**DIRECTIONS**
Return a copy of every line in the data below that contains "agent".

**DATA TO USE**
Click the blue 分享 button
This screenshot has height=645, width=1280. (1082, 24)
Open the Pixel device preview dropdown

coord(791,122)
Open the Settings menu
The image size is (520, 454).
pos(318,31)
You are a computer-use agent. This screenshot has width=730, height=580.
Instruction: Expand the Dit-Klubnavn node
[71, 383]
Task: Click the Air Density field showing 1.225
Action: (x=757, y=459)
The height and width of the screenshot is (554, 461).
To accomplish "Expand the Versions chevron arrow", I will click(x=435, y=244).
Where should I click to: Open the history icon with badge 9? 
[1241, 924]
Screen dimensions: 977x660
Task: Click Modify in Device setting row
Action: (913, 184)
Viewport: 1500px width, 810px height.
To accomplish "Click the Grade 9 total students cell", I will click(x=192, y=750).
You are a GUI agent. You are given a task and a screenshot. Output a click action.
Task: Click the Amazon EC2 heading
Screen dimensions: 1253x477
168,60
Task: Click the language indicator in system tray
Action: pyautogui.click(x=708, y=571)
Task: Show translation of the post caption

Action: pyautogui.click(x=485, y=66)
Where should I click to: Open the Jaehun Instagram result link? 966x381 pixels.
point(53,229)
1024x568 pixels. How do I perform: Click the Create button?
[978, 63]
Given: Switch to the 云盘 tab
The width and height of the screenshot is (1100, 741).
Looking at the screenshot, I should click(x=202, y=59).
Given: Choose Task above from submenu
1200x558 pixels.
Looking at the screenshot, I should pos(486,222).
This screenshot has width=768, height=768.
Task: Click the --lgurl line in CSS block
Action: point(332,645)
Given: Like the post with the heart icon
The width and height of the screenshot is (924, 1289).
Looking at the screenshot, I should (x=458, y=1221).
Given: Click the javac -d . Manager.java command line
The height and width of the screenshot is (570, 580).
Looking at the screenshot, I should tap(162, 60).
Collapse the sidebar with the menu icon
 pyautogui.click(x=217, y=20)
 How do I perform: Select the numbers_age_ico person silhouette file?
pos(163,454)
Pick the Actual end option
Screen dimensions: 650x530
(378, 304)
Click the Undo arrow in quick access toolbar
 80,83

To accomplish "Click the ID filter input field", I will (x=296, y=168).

**SOLUTION TO THE EXERCISE**
You are a computer-use agent. This screenshot has width=730, height=580.
You are a GUI agent. You are given a task and a screenshot. Output a click action.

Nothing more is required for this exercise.